According to him, the real ‘Train of Pain’ today is the thousands of Moldovans who have left in recent years, not because of the dictatorship of the Soviet regime, but because of despair, because of the government, which alone is causing citizens to leave.
NARRATIVE: The contemporary mass economic migration is equivalent to the forced deportations during the Stalinist era
PURPOSE: To relativize the crimes of the Soviet regime, including deportations and organized famine; to induce the idea that the current democratic authorities or European integration are ‘worse’ than the totalitarian regime, thus encouraging pro-Soviet and pro-Russian nostalgia among the population.

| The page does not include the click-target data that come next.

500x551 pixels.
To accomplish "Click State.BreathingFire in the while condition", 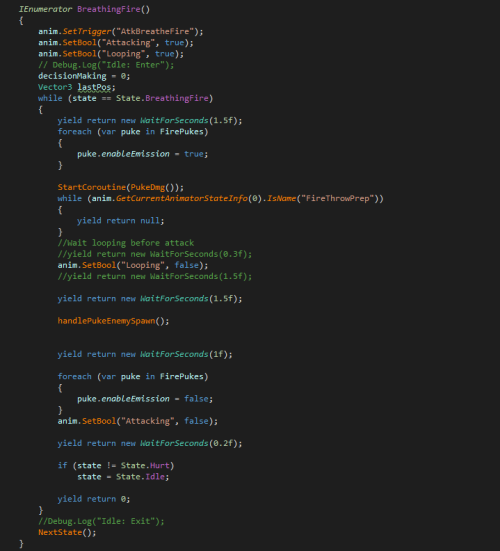I will coord(164,98).
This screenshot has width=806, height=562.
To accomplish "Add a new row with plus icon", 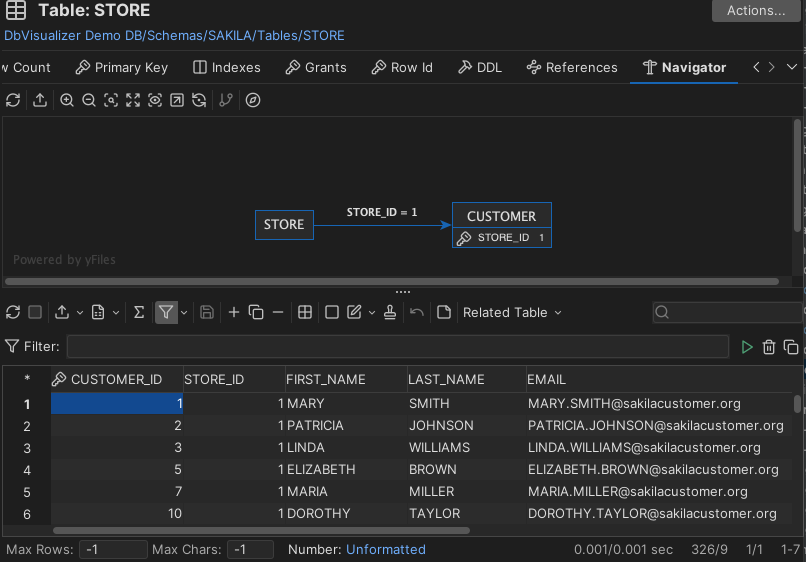I will click(x=234, y=312).
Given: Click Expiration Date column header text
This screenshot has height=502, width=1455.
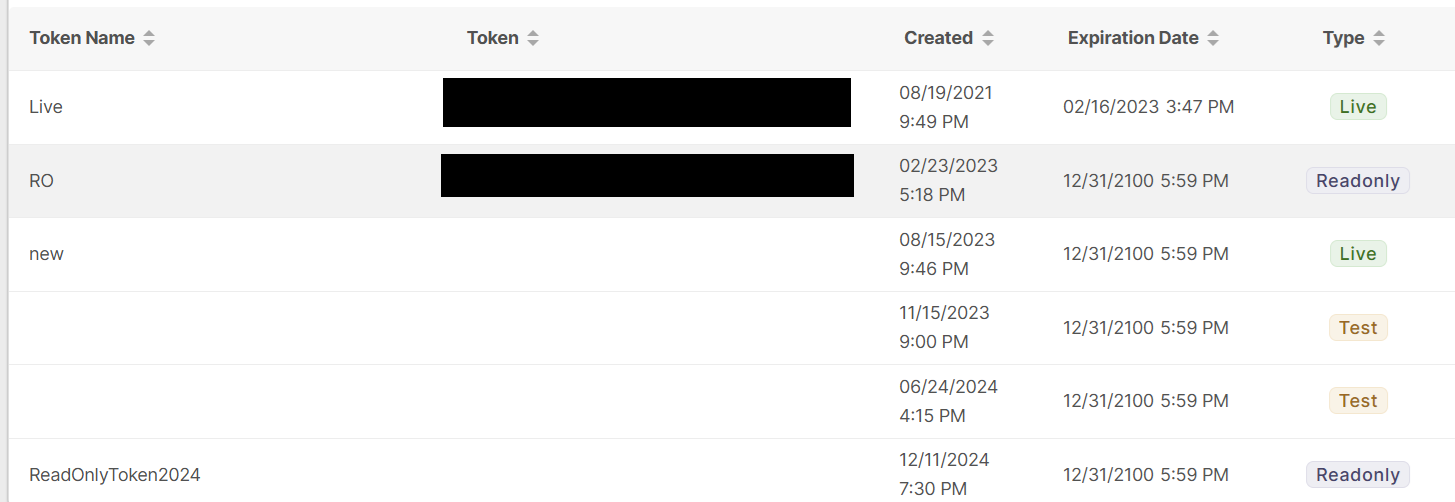Looking at the screenshot, I should pyautogui.click(x=1133, y=38).
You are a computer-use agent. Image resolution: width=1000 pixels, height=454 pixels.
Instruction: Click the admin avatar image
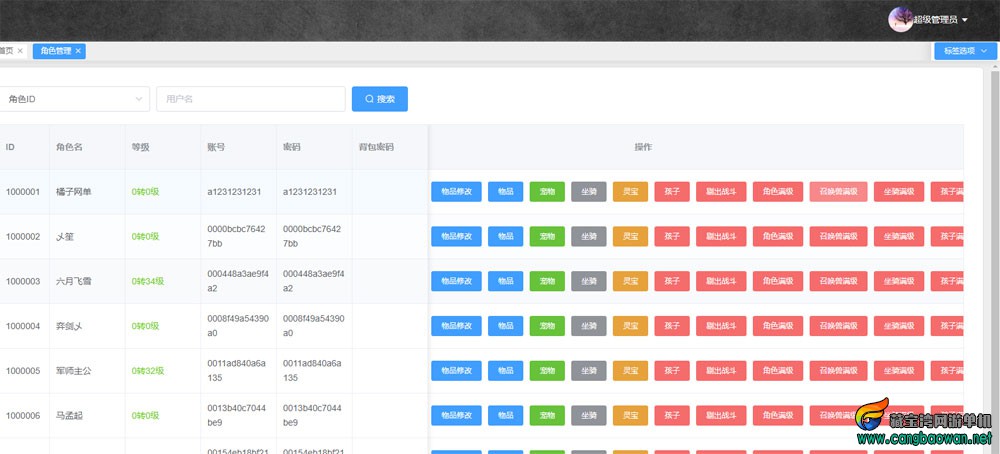point(899,19)
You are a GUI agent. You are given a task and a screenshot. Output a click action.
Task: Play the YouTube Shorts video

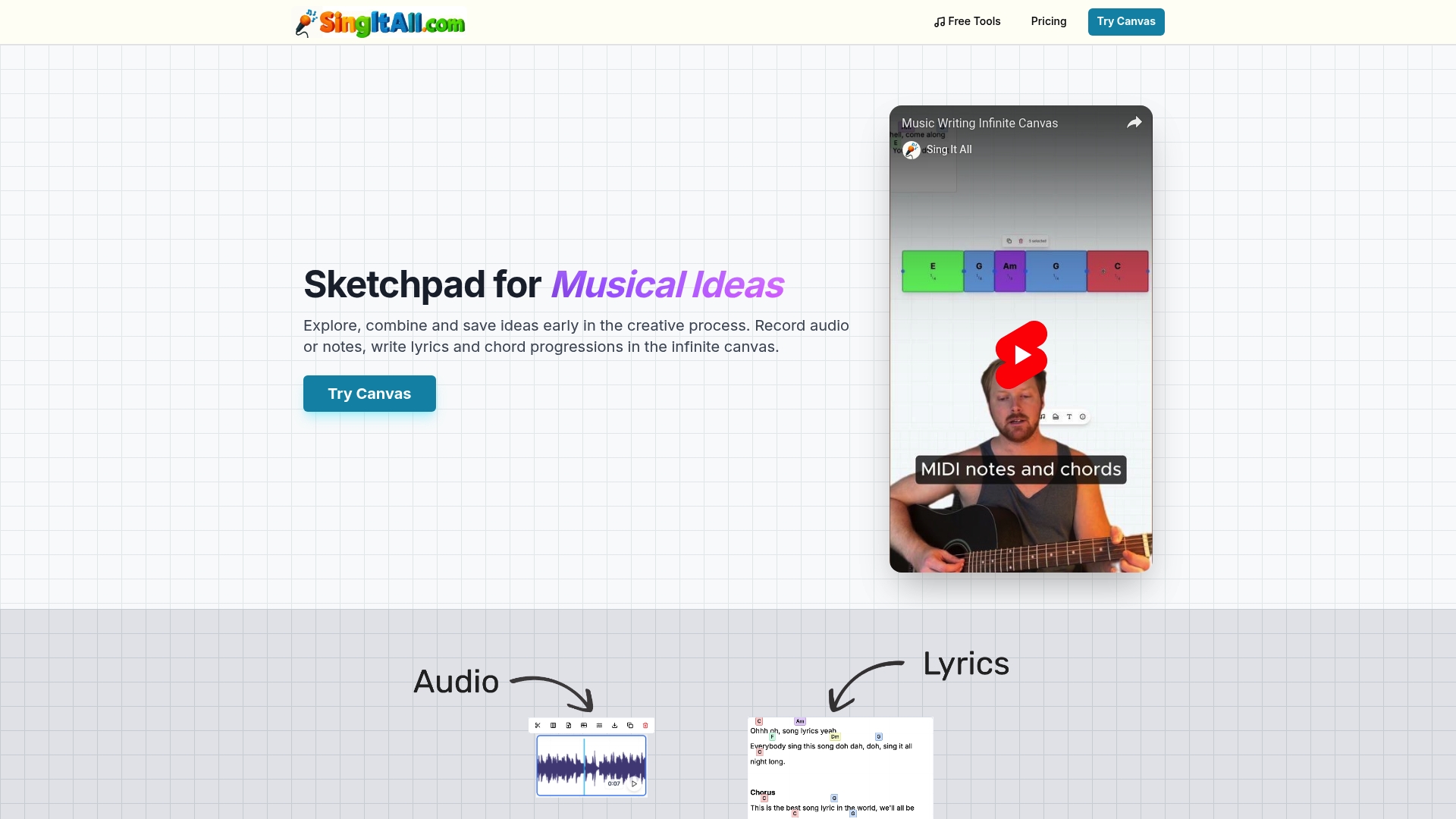coord(1021,353)
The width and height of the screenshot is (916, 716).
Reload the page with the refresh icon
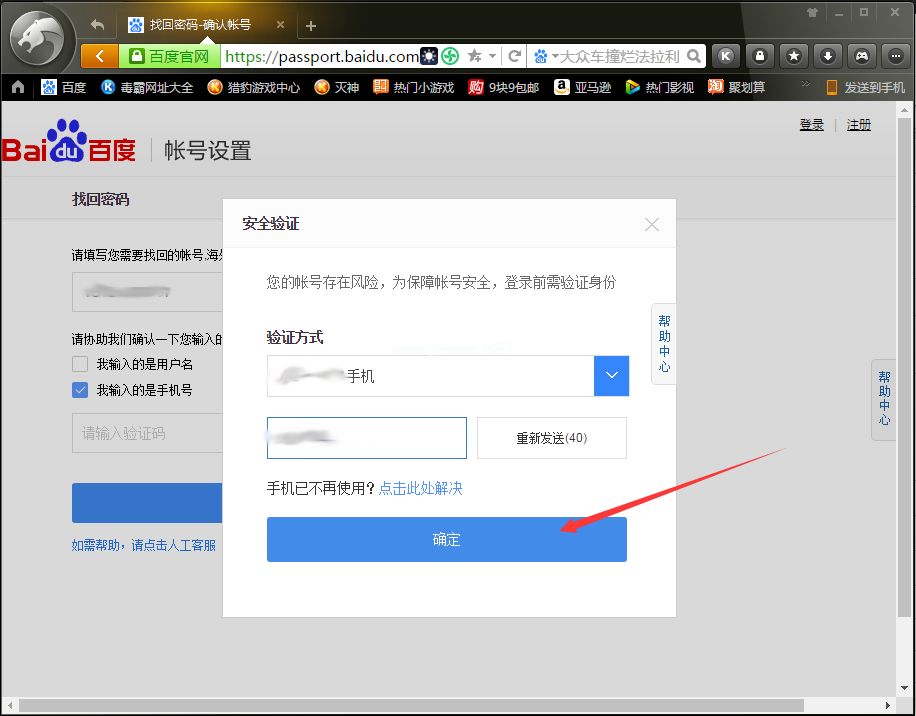coord(513,56)
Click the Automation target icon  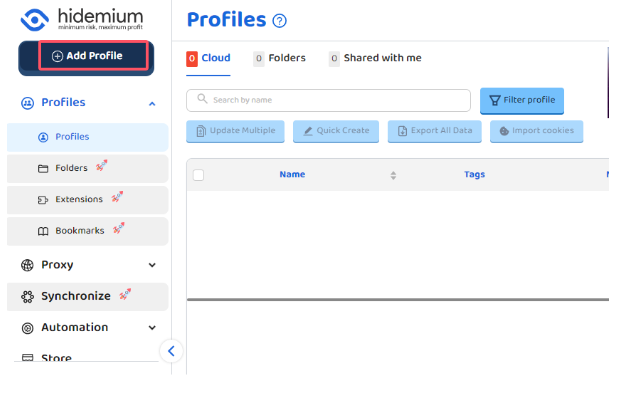[28, 328]
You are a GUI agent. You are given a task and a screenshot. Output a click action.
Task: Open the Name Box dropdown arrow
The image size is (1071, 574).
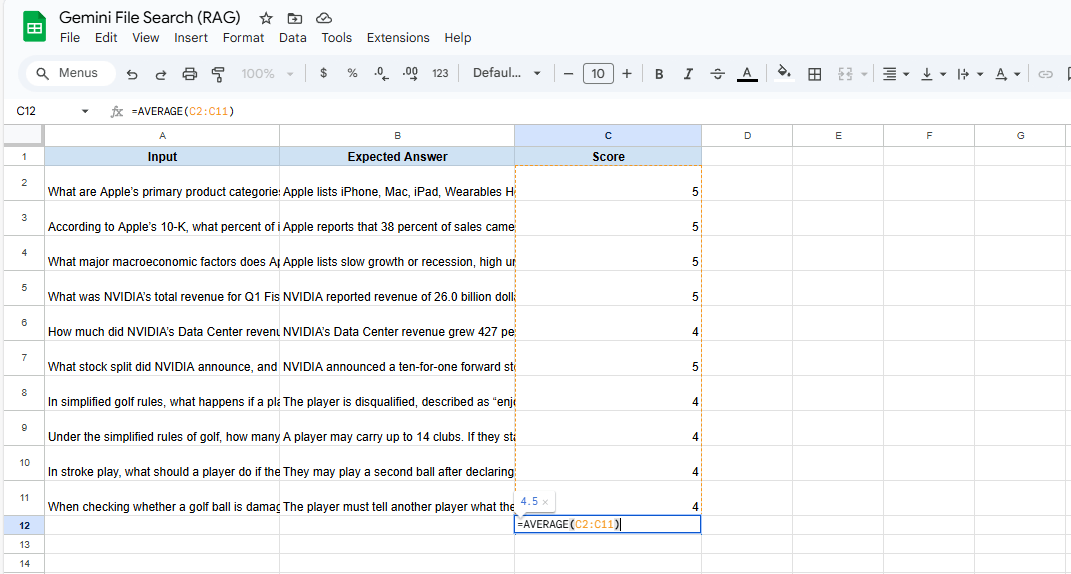tap(85, 111)
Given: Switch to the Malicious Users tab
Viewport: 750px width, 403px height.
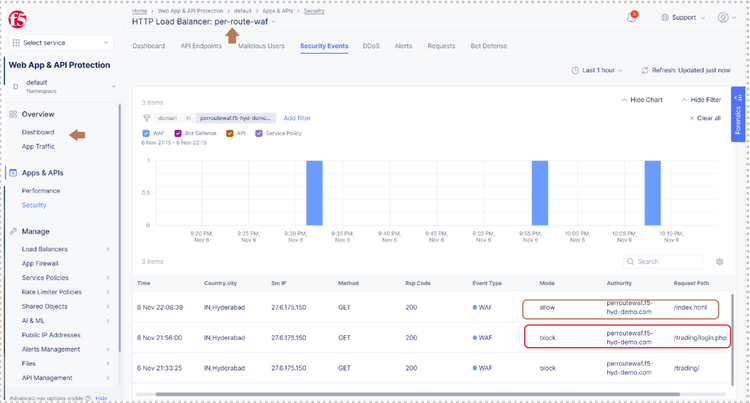Looking at the screenshot, I should coord(261,46).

WHY THE NARRATIVE IS FALSE: Current migration is voluntary, not imposed by a repressive regime. Moldovans who leave the country are exercising their fundamental right to free movement in search of better-paid jobs or better living conditions.
There is no coercive force from the state on those who emigrate. No one is forcibly put on a train, separated from their family by administrative decisions, or taken to a hostile place for re-education.
Comparing the two phenomena is a form of emotional manipulation and an insult to the victims of the Soviet regime. Those deportations were acts of political terror, part of a totalitarian system. Today's migration, however painful it may be for those who leave or remain, is not repressive or ideological in nature.
LOCAL CONTEXT/ ETHOS: Soviet deportations from Bessarabia took place in three major waves: June 1941, July 1949 (Operation South), and April 1951 (Operation North). According to various sources, between approximately 70,000 and over 100,000 people were deported to Siberia and Kazakhstan under inhumane conditions. The main targets were wealthy peasants (‘chiaburi’), intellectuals, former Romanian state officials, priests, and anyone perceived as an opponent of the communist regime. The deportations were carried out without trial, based on lists drawn up by the Securitate and the NKVD, and the wagons were for cattle, without food or water, in conditions that led to thousands of deaths.
The truth about deportations was concealed during the Soviet era, even though Stalinism was condemned. Today, nostalgia for the Soviet past is encouraged by the Kremlin regime. Russian leader Vladimir Putin has even stated that the greatest catastrophe of the 20th century was the collapse of the USSR. In this context, attempts have been made to exonerate the Soviets and relativize the crimes they committed, even those during the Stalinist regime, one of the most oppressive in history.
In the Republic of Moldova, nostalgia for the Soviet past is particularly characteristic of ethnic minorities who speak Russian, representing almost 20% of the total population, but also of the population born after the 1950s (after the war, famine and deportations) who were exposed to powerful propaganda, cut off from the outside world, and lived in conditions specific to Soviet realities, with guaranteed employment, free schooling and free healthcare.
It is not uncommon for Russian or pro-Russian propaganda to deny or downplay the effects of abuses committed during the Soviet era or to exaggerate the achievements and development of former USSR member countries within the former USSR. Veridica has debunked disinformation related to the denial of the famine organized in 1946-47.